=== Exercise brief ===
Please turn the lines of all the items below into one numbered list, leaving out any blank lines.

>>>>

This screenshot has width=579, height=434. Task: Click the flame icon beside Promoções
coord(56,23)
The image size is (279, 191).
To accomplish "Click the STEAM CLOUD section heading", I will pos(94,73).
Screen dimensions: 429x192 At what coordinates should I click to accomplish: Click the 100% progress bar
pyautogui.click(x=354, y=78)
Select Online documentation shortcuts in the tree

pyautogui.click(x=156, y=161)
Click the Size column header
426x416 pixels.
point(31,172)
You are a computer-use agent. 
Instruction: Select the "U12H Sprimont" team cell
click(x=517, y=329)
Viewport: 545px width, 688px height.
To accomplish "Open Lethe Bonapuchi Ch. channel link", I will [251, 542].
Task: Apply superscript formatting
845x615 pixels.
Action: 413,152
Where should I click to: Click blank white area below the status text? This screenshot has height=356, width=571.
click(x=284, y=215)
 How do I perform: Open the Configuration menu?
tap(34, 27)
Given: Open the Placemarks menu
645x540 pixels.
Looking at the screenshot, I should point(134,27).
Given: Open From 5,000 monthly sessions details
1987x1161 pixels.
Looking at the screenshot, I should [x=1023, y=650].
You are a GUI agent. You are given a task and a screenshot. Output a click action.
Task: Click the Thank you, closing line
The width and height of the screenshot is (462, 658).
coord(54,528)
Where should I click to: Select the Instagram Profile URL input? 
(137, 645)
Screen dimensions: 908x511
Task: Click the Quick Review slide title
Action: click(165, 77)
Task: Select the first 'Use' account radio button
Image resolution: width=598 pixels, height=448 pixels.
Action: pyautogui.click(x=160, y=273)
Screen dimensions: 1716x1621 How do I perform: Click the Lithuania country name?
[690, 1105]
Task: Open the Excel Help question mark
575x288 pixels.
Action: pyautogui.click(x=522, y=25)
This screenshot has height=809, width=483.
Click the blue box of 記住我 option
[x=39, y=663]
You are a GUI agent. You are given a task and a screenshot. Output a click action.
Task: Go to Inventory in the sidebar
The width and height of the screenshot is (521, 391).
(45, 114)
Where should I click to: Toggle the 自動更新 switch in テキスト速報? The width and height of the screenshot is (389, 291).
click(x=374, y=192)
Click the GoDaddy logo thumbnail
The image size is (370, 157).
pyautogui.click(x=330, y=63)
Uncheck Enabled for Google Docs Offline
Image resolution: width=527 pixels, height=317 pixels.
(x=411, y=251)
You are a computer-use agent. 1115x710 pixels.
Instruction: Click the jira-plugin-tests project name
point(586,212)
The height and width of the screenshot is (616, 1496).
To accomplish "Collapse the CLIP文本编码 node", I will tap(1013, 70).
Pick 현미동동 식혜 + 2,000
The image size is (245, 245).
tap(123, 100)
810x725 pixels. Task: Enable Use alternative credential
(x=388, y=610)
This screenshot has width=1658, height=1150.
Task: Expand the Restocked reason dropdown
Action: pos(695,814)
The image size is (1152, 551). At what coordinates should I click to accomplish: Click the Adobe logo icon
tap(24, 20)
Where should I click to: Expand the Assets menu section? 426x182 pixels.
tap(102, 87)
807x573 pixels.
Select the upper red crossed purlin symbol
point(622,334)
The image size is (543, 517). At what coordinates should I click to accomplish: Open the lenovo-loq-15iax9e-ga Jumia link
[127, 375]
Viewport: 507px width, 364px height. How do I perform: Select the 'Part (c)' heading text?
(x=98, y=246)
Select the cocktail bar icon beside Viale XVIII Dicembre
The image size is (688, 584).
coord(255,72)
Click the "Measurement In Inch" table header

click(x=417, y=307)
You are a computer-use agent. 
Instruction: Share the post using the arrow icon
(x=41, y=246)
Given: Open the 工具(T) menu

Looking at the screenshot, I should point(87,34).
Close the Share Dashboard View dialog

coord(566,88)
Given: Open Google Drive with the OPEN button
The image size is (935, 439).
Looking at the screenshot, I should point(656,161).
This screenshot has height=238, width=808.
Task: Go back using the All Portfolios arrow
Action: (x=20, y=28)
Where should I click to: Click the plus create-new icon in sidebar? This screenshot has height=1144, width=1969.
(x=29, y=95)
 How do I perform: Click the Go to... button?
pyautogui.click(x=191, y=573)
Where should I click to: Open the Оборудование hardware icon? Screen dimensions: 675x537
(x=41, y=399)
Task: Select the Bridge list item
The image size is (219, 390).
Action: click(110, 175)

<<<<

=== Exercise solution ===
1. This screenshot has width=579, height=434. Task: Click the flame icon beside Promoções
2. coord(56,23)
3. The image size is (279, 191).
4. To accomplish "Click the STEAM CLOUD section heading", I will pos(94,73).
5. Screen dimensions: 429x192 At what coordinates should I click to accomplish: Click the 100% progress bar
6. pyautogui.click(x=354, y=78)
7. Select Online documentation shortcuts in the tree
8. pyautogui.click(x=156, y=161)
9. Click the Size column header
10. 426x416 pixels.
11. point(31,172)
12. You are a computer-use agent. 
13. Instruction: Select the "U12H Sprimont" team cell
14. click(x=517, y=329)
15. Viewport: 545px width, 688px height.
16. To accomplish "Open Lethe Bonapuchi Ch. channel link", I will [251, 542].
17. Task: Apply superscript formatting
18. 845x615 pixels.
19. Action: 413,152
20. Where should I click to: Click blank white area below the status text? This screenshot has height=356, width=571.
21. click(x=284, y=215)
22.  How do I perform: Open the Configuration menu?
23. tap(34, 27)
24. Given: Open the Placemarks menu
25. 645x540 pixels.
26. Looking at the screenshot, I should point(134,27).
27. Given: Open From 5,000 monthly sessions details
28. 1987x1161 pixels.
29. Looking at the screenshot, I should [x=1023, y=650].
30. You are a GUI agent. You are given a task and a screenshot. Output a click action.
31. Task: Click the Thank you, closing line
32. The width and height of the screenshot is (462, 658).
33. coord(54,528)
34. Where should I click to: Select the Instagram Profile URL input? 
35. (137, 645)
36. Screen dimensions: 908x511
37. Task: Click the Quick Review slide title
38. Action: click(165, 77)
39. Task: Select the first 'Use' account radio button
40. Image resolution: width=598 pixels, height=448 pixels.
41. Action: pyautogui.click(x=160, y=273)
42. Screen dimensions: 1716x1621 How do I perform: Click the Lithuania country name?
43. [690, 1105]
44. Task: Open the Excel Help question mark
45. 575x288 pixels.
46. Action: pyautogui.click(x=522, y=25)
47. This screenshot has height=809, width=483.
48. Click the blue box of 記住我 option
49. [x=39, y=663]
50. You are a GUI agent. You are given a task and a screenshot. Output a click action.
51. Task: Go to Inventory in the sidebar
52. The width and height of the screenshot is (521, 391).
53. (45, 114)
54. Where should I click to: Toggle the 自動更新 switch in テキスト速報? The width and height of the screenshot is (389, 291).
55. click(x=374, y=192)
56. Click the GoDaddy logo thumbnail
57. The image size is (370, 157).
58. pyautogui.click(x=330, y=63)
59. Uncheck Enabled for Google Docs Offline
60. Image resolution: width=527 pixels, height=317 pixels.
61. (x=411, y=251)
62. You are a computer-use agent. 1115x710 pixels.
63. Instruction: Click the jira-plugin-tests project name
64. point(586,212)
65. The height and width of the screenshot is (616, 1496).
66. To accomplish "Collapse the CLIP文本编码 node", I will tap(1013, 70).
67. Pick 현미동동 식혜 + 2,000
68. The image size is (245, 245).
69. tap(123, 100)
70. 810x725 pixels. Task: Enable Use alternative credential
71. (x=388, y=610)
72. This screenshot has width=1658, height=1150.
73. Task: Expand the Restocked reason dropdown
74. Action: pos(695,814)
75. The image size is (1152, 551). At what coordinates should I click to accomplish: Click the Adobe logo icon
76. tap(24, 20)
77. Where should I click to: Expand the Assets menu section? 426x182 pixels.
78. tap(102, 87)
79. 807x573 pixels.
80. Select the upper red crossed purlin symbol
81. point(622,334)
82. The image size is (543, 517). At what coordinates should I click to accomplish: Open the lenovo-loq-15iax9e-ga Jumia link
83. [127, 375]
84. Viewport: 507px width, 364px height. How do I perform: Select the 'Part (c)' heading text?
85. (x=98, y=246)
86. Select the cocktail bar icon beside Viale XVIII Dicembre
87. The image size is (688, 584).
88. coord(255,72)
89. Click the "Measurement In Inch" table header
90. click(x=417, y=307)
91. You are a computer-use agent. 
92. Instruction: Share the post using the arrow icon
93. (x=41, y=246)
94. Given: Open the 工具(T) menu
95. Looking at the screenshot, I should point(87,34).
96. Close the Share Dashboard View dialog
97. coord(566,88)
98. Given: Open Google Drive with the OPEN button
99. The image size is (935, 439).
100. Looking at the screenshot, I should point(656,161).
101. This screenshot has height=238, width=808.
102. Task: Go back using the All Portfolios arrow
103. Action: (x=20, y=28)
104. Where should I click to: Click the plus create-new icon in sidebar? This screenshot has height=1144, width=1969.
105. (x=29, y=95)
106.  How do I perform: Click the Go to... button?
107. pyautogui.click(x=191, y=573)
108. Where should I click to: Open the Оборудование hardware icon? Screen dimensions: 675x537
109. (x=41, y=399)
110. Task: Select the Bridge list item
111. The image size is (219, 390).
112. Action: click(110, 175)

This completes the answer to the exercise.